In [None]:
import pandas as pd
import matplotlib.pyplot as plt
import numpy as np
import os
import os.path as osp
import timeit
from osgeo import gdal, osr
from contextlib import redirect_stdout
import io
from pathlib import Path

from grib_to_geotiff import grib_to_geotiff
from grib_to_geotiff2 import grib_to_geotiff2

The purpose of this notebook is to demonstrate data extraction from HRRR grib files. The grib files are retrieved via `wrfxpy/src/ingest/retrieve_gribs`. The HRRR bands are extracted from the 3d Pressure Levels model. The bands and their definitions can be found at the [HRRR inventory](https://www.nco.ncep.noaa.gov/pmb/products/hrrr/hrrr.t00z.wrfprsf00.grib2.shtml).

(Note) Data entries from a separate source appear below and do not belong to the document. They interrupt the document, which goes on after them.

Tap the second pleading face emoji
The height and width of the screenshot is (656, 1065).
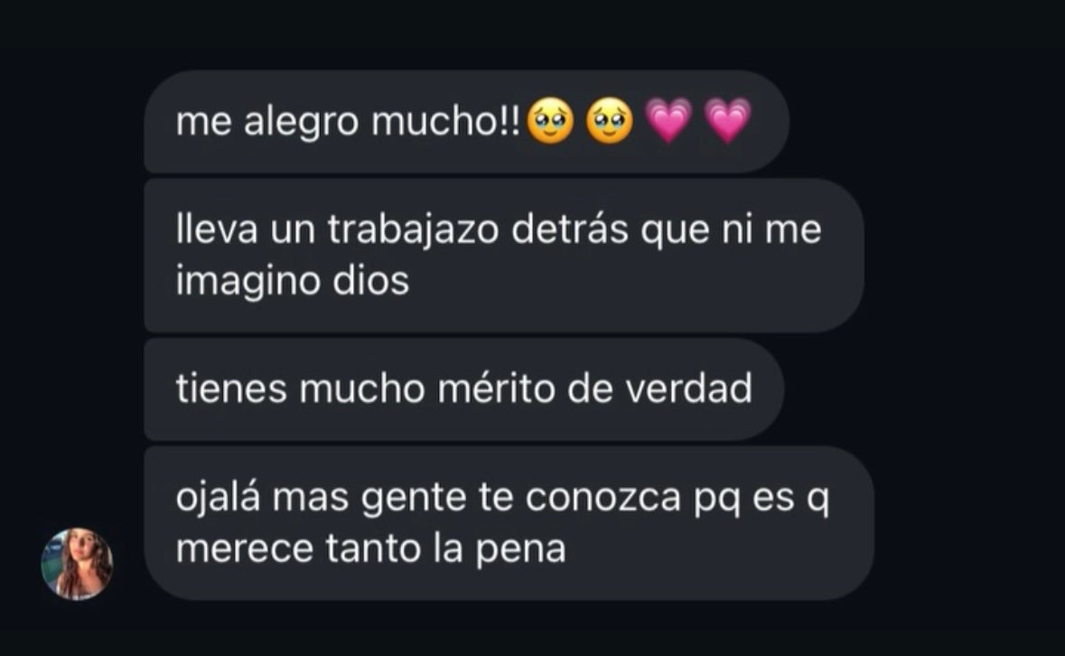click(609, 121)
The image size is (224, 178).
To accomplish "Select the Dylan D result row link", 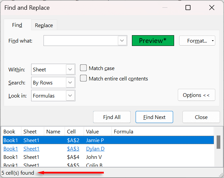I will pyautogui.click(x=95, y=149).
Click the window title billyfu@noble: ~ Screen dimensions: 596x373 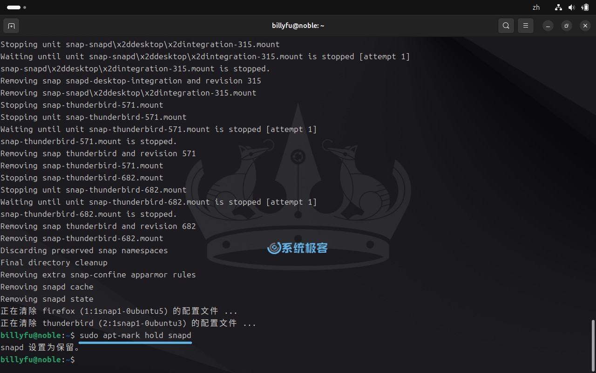[x=298, y=26]
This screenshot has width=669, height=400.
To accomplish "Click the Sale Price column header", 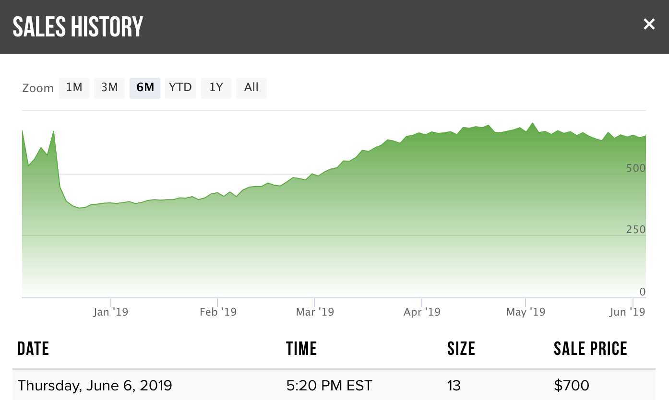I will coord(590,349).
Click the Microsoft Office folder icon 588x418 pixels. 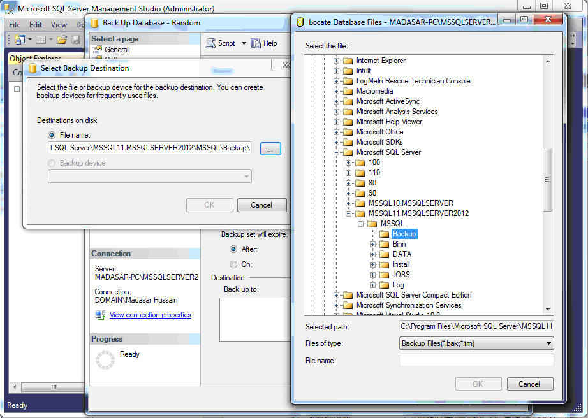(348, 132)
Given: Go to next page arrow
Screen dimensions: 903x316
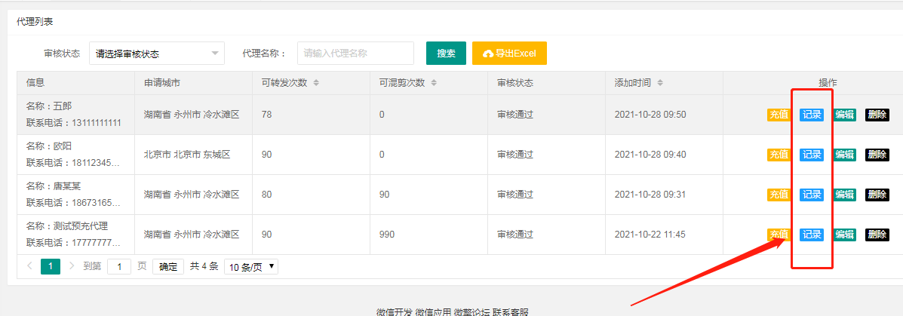Looking at the screenshot, I should pos(72,266).
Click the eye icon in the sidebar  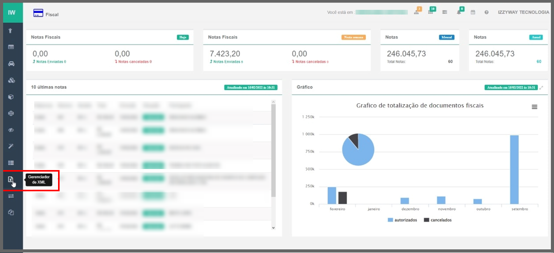11,130
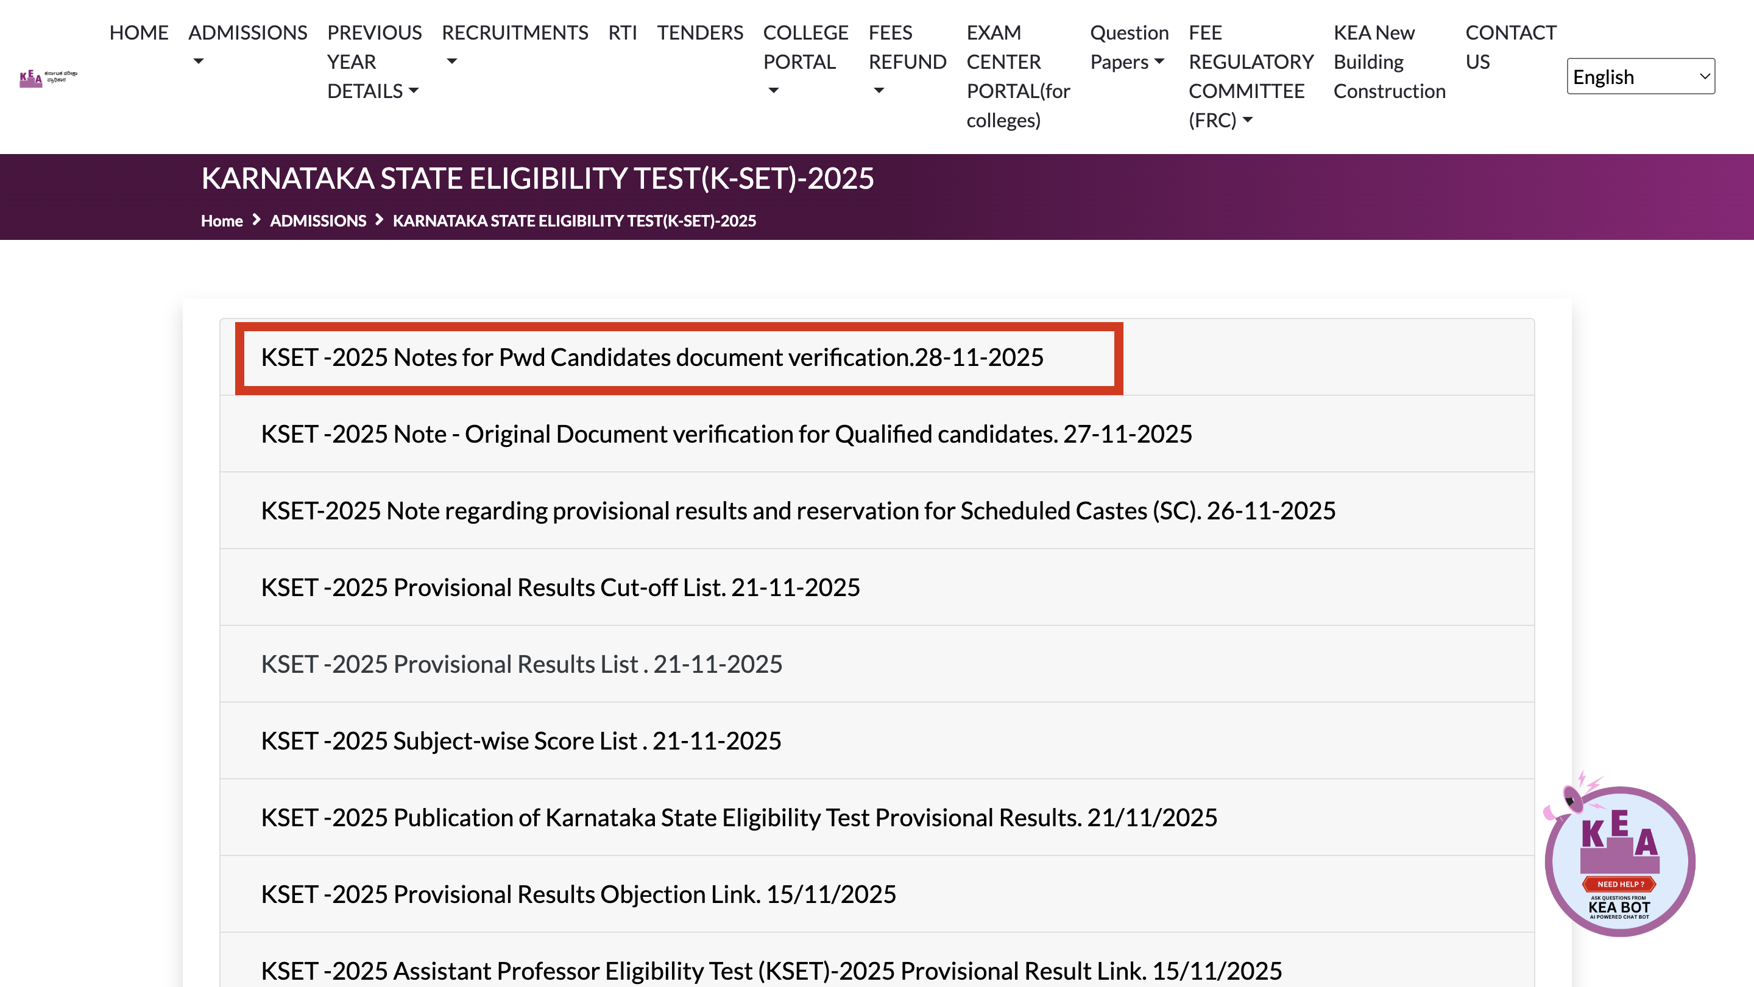
Task: Open the RECRUITMENTS dropdown
Action: [515, 46]
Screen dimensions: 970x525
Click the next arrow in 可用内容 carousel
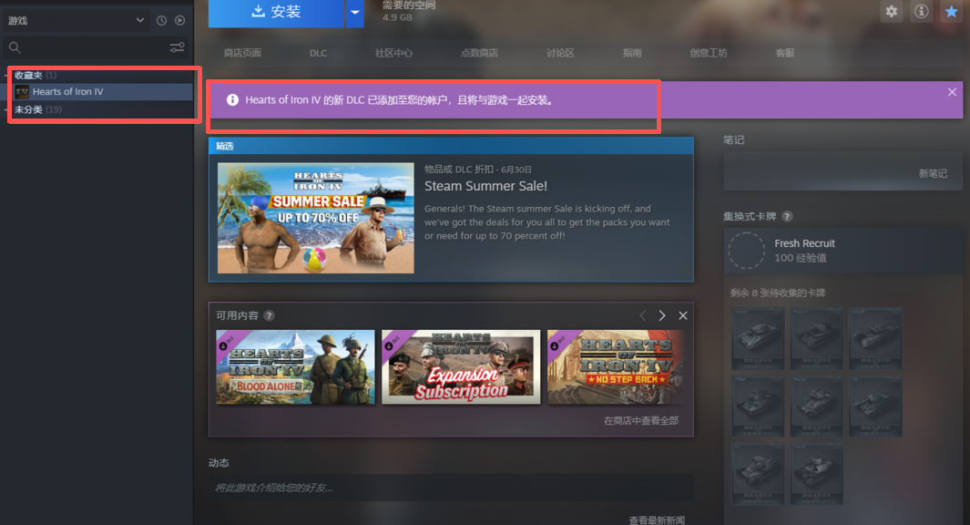(662, 315)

Each HRRR band needed for training FMDA models is extracted and saved as an individual geotiff file. The code below demonstrates how that is done, given existing `.grib2` files.

# Extract HRRR Bands

A dataframe will determine which bands to extract, and provides useful metadata on those fields. The code will loop over rows of the dataframe and save individual `.tif` files.

In [None]:
band_df_hrrr = pd.DataFrame({
    'Band': [616, 620, 624, 628, 629, 661, 561, 612, 643],
    'hrrr_name': ['TMP', 'RH', "WIND", 'PRATE', 'APCP',
                  'DSWRF', 'SOILW', 'CNWAT', 'GFLUX'],
    'dict_name': ["temp", "rh", "wind", "rain", "precip_accum",
                 "solar", "soilm", "canopyw", "groundflux"],
    'descr': ['2m Temperature [K]', 
              '2m Relative Humidity [%]', 
              '10m Wind Speed [m/s]'
              'surface Precip. Rate [kg/m^2/s]',
              'surface Total Precipitation [kg/m^2]',
              'surface Downward Short-Wave Radiation Flux [W/m^2]',
              'surface Total Precipitation [kg/m^2]',
              '0.0m below ground Volumetric Soil Moisture Content [Fraction]',
              'Plant Canopy Surface Water [kg/m^2]',
              'surface Ground Heat Flux [W/m^2]']
})

band_df_hrrr

In [None]:
# Path to HRRR grib2 file
grib_path = "hrrr.t02z.wrfprsf00.grib2"
outpath = "."

In [None]:
# Loop over df and extract
for index, row in band_df_hrrr.iterrows():
    print("~"*25)
    band = row["Band"]
    filename_prefix = osp.join(outpath, Path(osp.basename(grib_path)).stem)
    print(filename_prefix)
    print(f"Extracting band {band}, {row['descr']}")
    grib_to_geotiff(grib_path, filename_prefix, band)

# Speed Benchmark Test

The methodology above saves individual bands in their own `.tif` files. So there is one file for each band and each hour. Below we compare the speed of this methdology with another approach that saves the needed HRRR bands in a single `.tif` file per hour. This alternative method appears faster for extracting and writing data, but it is no faster when it comes to reading in the data. Since it is the speed of reading the data into a model that we are primarily concerned with, we won't change the methodology in the above sections.

## Run both functions

In [None]:
def suppress_print_output(func):
    def wrapper(*args, **kwargs):
        with io.StringIO() as buf, redirect_stdout(buf):
            func(*args, **kwargs)
    return wrapper

def f1_verbose():
    for band in bands:
        # print(f"Extracting band {band}")
        grib_to_geotiff(grib_path, "AAA",band)
def f2_verbose():
    grib_to_geotiff2(grib_path, "BBB",bands)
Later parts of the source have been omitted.